# Cherohala and/or English Mountain Challenge



## Gunther (Jul 28, 2004)

My brother and I will be in East Tennessee over the Thanksgiving holiday and are hoping to bring along our bikes. Two possible ride routes that have caught our eye are the English Mountain Challenge and the Cherohala Challenge. Both have imperial and metric century options that would allow us some flexibility for weather conditions. The Cherohala Skyway looks very interesting.

I’d be interested in comments from those who have ridden both routes. As we'll be doing this either Friday or Saturday after Thanksgiving, traffic may also be an issue. Suggestions for food/drink availability along the way would be nice as we’ll be doing this one self-supported and need to plan accordingly. 

Other similar ride suggestions would be great, too. We don't need an organized event, just a general idea of a neat route for a bicycle.

Thanks!

GtB


----------



## Tarmac_Editor (Dec 31, 2005)

*Tail of the Dragon*

The Tail of the Dragon portion of the Cherohala Challenge route might be a lot better to ride now since the Tennessee Highway Patrol started cracking down on motorcycles and sport cars tearing it up through all of the twists and turns of that road. Apparently a lot of that traffic has headed over to the Tsali and Franklin, NC areas.


----------



## deadlegs (Jan 28, 2004)

I've ridden the Cherohala Skyway many times; one of my favorite places to ride. Scenery is amazing, traffic is not bad as it's really a road from nowhere to nowhere. You can have a bit of motorcycle traffic but in the 20 or so times I've ridden there, I've never had any trouble with them. 

I'll get back to you later today with a little more info. There are a number of other roads in the area worth checking.

Hey, I posted some pics from the area a while back. Click the user gallery link.


----------



## TACSTS (Feb 4, 2004)

I've done the EMC metric twice now. It's a fun ride, and I would highly recommend you trying it out. Once you get out of town (Sevierville) I would not expect much traffic at all even though it is a holiday week. It's a quite rural area, which is good for traffic, but I'm not sure about where you'd find food/drinks. Having only done the supported rides I wasn't looking for convenience stores or other places to refuel, but I'm sure they're there. ~60miles, I'd probably only need 3 stops max if carrying two bottles, I'd say you could find enough for that. The mountain is a nice challenge, just be careful coming down the other side, lots of switchbacks that sometimes have had rocks/sand in them so it's wise to keep your speed way down.

◆ ◆ ◆

** Tasks and exercises **
1 - According to the forum thread, who started cracking down on motorcycles and sports cars on the Tail of the Dragon?
2 - Write out everything in the forum thread from "I'll get back" down to "(Feb 4, 2004)", word for word.

** Data entries **
◆ ◆ ◆

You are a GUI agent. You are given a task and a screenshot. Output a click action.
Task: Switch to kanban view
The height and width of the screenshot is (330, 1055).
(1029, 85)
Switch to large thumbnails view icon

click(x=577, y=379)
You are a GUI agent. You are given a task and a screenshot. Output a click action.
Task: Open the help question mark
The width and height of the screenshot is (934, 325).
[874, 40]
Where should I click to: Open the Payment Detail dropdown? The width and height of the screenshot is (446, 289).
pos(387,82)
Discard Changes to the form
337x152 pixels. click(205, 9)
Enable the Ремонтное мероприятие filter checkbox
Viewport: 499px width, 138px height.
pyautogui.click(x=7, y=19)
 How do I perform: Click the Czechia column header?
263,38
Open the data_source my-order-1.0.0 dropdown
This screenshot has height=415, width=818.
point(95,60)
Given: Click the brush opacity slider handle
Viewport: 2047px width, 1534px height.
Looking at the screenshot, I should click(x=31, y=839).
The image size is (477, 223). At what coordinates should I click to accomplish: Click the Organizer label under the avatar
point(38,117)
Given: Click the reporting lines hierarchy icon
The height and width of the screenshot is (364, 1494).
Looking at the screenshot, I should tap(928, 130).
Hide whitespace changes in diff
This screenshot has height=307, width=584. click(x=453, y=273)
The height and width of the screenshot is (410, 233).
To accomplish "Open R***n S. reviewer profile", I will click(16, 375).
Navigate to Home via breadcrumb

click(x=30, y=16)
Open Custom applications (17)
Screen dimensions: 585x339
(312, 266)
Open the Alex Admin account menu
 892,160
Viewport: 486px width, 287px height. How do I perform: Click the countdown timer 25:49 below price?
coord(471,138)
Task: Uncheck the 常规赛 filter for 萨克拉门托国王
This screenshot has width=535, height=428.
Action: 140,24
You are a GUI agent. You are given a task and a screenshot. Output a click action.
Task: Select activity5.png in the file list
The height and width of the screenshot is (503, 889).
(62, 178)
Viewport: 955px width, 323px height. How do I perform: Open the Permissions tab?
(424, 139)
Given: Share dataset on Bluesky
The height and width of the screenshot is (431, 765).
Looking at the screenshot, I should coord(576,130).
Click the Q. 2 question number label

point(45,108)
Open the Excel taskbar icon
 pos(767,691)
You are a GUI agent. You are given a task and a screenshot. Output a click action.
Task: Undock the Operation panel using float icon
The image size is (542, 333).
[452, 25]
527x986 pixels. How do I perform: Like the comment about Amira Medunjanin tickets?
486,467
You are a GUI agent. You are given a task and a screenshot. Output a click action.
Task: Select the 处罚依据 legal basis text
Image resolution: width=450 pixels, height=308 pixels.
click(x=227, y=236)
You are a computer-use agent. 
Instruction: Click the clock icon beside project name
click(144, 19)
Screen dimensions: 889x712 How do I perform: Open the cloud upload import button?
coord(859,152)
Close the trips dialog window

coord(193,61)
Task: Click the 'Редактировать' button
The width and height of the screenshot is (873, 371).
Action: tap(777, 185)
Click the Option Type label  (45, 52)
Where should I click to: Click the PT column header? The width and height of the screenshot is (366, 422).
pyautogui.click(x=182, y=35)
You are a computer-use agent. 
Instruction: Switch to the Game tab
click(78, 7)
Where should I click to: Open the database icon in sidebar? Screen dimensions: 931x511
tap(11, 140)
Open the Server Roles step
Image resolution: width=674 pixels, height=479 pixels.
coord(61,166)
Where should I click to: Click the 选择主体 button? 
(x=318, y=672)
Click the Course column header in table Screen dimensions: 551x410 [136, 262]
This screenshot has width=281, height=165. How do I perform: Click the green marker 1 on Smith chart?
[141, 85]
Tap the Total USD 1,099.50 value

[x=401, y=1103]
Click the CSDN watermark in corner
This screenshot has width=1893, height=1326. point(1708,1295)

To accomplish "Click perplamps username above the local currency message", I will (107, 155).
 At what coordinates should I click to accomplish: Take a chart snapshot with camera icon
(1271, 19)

◆ ◆ ◆

** Expected results **
1 - The Tennessee Highway Patrol.

2 -
I'll get back to you later today with a little more info. There are a number of other roads in the area worth checking.

Hey, I posted some pics from the area a while back. Click the user gallery link.


----------



## TACSTS (Feb 4, 2004)